(Entries for locating words and elements)
------------

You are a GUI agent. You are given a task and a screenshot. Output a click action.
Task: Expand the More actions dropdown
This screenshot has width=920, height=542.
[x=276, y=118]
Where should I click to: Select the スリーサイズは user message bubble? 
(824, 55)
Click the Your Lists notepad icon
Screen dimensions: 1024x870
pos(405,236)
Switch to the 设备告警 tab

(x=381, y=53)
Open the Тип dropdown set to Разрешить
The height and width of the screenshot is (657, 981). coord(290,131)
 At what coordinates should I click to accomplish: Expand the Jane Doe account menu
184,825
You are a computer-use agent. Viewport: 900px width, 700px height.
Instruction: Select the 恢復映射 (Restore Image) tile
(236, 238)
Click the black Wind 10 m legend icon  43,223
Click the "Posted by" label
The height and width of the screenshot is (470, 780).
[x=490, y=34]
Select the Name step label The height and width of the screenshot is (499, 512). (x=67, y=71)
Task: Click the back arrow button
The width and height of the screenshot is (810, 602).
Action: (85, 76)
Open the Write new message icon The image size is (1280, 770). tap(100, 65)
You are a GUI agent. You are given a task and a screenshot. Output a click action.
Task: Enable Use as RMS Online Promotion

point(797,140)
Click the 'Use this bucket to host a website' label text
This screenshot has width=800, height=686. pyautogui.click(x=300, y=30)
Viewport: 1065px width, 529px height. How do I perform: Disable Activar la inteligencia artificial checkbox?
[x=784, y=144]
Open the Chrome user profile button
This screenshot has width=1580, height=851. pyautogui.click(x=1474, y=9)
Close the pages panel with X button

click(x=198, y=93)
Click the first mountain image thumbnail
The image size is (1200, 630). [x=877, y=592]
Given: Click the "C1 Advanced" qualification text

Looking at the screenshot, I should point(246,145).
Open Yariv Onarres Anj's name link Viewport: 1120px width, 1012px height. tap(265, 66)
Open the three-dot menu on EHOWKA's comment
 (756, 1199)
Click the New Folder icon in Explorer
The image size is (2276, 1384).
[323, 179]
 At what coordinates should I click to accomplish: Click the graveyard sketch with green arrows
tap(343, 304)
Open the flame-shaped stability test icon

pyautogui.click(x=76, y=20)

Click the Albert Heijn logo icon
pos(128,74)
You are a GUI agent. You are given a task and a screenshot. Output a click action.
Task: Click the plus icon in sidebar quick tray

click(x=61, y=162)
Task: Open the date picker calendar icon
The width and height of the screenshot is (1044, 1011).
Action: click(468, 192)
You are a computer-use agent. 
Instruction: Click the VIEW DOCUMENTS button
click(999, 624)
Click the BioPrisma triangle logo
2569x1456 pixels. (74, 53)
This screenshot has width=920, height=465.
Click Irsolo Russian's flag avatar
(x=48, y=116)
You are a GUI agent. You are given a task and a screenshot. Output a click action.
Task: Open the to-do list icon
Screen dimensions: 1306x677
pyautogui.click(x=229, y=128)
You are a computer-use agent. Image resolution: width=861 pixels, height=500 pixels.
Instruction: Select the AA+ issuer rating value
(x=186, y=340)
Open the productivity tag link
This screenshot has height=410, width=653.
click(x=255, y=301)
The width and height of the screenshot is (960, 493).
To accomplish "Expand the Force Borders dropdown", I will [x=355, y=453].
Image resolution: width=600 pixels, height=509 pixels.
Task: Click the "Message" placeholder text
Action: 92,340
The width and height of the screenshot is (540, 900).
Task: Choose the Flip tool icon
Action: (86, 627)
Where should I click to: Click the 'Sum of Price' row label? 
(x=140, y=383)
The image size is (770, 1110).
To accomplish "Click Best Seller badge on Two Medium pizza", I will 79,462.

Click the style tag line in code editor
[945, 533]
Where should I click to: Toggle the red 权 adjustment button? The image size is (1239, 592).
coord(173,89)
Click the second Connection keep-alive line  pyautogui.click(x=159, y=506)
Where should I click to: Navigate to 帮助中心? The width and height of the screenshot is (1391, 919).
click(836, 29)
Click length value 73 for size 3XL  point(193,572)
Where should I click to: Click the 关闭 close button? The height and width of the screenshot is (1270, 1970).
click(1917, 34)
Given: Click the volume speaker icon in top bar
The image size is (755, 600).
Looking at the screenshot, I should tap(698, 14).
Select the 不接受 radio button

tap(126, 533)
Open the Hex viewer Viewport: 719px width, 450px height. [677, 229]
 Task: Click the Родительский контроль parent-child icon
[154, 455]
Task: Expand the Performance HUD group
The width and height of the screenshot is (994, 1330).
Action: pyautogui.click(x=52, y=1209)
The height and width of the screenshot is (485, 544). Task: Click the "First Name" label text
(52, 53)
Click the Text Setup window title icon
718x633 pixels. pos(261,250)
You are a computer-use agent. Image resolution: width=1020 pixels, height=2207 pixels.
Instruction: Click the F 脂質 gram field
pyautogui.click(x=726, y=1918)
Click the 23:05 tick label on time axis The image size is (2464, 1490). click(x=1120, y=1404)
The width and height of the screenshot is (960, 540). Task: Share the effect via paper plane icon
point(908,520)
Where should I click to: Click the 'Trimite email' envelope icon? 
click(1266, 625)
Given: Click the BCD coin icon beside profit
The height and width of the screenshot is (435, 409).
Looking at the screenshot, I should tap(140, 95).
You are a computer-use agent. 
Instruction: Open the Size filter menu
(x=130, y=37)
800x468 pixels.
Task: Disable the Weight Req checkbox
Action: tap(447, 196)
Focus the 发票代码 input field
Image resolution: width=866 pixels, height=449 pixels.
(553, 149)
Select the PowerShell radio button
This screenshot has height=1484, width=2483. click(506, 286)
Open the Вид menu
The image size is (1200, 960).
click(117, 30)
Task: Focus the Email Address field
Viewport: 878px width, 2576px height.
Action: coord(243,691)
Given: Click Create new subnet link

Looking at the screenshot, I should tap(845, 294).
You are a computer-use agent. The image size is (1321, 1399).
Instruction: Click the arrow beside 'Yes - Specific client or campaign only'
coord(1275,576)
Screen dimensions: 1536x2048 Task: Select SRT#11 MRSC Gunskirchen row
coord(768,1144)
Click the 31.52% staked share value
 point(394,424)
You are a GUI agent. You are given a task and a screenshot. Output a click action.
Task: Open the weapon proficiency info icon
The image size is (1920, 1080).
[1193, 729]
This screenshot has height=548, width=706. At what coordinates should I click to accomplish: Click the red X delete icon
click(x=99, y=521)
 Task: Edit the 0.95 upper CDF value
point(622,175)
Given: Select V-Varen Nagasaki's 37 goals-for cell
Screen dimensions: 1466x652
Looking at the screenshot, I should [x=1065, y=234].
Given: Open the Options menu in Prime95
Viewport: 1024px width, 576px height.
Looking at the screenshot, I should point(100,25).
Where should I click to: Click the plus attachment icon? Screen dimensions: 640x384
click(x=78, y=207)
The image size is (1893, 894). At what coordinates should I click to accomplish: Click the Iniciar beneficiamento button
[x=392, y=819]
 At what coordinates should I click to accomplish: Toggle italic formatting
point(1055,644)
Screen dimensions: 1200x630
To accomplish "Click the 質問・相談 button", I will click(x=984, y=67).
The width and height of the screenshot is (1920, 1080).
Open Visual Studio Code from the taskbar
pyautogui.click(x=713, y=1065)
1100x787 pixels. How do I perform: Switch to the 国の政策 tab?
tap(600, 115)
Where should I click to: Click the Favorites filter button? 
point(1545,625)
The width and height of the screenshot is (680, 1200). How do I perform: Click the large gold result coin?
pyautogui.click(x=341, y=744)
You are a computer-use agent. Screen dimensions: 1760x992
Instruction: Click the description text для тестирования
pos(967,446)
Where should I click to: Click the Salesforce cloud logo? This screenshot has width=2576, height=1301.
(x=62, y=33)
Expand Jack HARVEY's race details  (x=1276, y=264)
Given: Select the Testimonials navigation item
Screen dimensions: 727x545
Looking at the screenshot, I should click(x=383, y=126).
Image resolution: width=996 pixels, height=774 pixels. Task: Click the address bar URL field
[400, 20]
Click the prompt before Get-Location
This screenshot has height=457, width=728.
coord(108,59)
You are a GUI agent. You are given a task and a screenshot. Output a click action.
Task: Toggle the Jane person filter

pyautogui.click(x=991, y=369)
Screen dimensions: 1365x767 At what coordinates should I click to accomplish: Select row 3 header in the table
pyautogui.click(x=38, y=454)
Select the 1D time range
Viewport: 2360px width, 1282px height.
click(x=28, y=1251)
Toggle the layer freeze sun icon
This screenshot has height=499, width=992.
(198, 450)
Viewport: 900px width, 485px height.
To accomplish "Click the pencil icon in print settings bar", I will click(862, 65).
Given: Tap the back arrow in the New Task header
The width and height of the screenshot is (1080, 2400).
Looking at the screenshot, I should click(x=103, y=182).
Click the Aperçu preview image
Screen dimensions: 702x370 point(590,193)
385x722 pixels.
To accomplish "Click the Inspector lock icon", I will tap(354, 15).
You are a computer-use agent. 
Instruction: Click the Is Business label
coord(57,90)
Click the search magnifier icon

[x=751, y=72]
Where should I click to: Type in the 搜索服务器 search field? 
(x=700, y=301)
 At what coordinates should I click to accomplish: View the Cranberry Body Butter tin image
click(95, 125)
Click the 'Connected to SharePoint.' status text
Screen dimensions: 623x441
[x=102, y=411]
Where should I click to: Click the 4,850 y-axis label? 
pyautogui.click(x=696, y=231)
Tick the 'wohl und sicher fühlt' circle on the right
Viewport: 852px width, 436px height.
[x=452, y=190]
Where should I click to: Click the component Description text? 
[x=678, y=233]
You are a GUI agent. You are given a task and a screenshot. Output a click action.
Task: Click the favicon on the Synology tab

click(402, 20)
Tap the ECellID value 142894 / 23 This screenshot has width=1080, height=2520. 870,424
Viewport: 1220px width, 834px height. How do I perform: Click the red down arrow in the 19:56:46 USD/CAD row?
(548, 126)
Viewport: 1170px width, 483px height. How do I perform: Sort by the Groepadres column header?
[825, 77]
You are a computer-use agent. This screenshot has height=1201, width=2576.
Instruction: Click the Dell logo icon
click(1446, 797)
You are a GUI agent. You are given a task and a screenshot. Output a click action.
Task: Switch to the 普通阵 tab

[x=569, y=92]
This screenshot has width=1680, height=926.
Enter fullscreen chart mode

------------

* Problem to solve *
Copy out the data above word for word, from the line containing "Click the Text Setup window title icon" through the line containing "point(394,424)", both included.

* Reply *
Click the Text Setup window title icon
718x633 pixels. pos(261,250)
You are a computer-use agent. Image resolution: width=1020 pixels, height=2207 pixels.
Instruction: Click the F 脂質 gram field
pyautogui.click(x=726, y=1918)
Click the 23:05 tick label on time axis The image size is (2464, 1490). click(x=1120, y=1404)
The width and height of the screenshot is (960, 540). Task: Share the effect via paper plane icon
point(908,520)
Where should I click to: Click the 'Trimite email' envelope icon? 
click(1266, 625)
Given: Click the BCD coin icon beside profit
The height and width of the screenshot is (435, 409).
Looking at the screenshot, I should tap(140, 95).
You are a computer-use agent. 
Instruction: Open the Size filter menu
(x=130, y=37)
800x468 pixels.
Task: Disable the Weight Req checkbox
Action: tap(447, 196)
Focus the 发票代码 input field
Image resolution: width=866 pixels, height=449 pixels.
(553, 149)
Select the PowerShell radio button
This screenshot has height=1484, width=2483. click(506, 286)
Open the Вид menu
The image size is (1200, 960).
click(117, 30)
Task: Focus the Email Address field
Viewport: 878px width, 2576px height.
Action: coord(243,691)
Given: Click Create new subnet link

Looking at the screenshot, I should tap(845, 294).
You are a computer-use agent. The image size is (1321, 1399).
Instruction: Click the arrow beside 'Yes - Specific client or campaign only'
coord(1275,576)
Screen dimensions: 1536x2048 Task: Select SRT#11 MRSC Gunskirchen row
coord(768,1144)
Click the 31.52% staked share value
 point(394,424)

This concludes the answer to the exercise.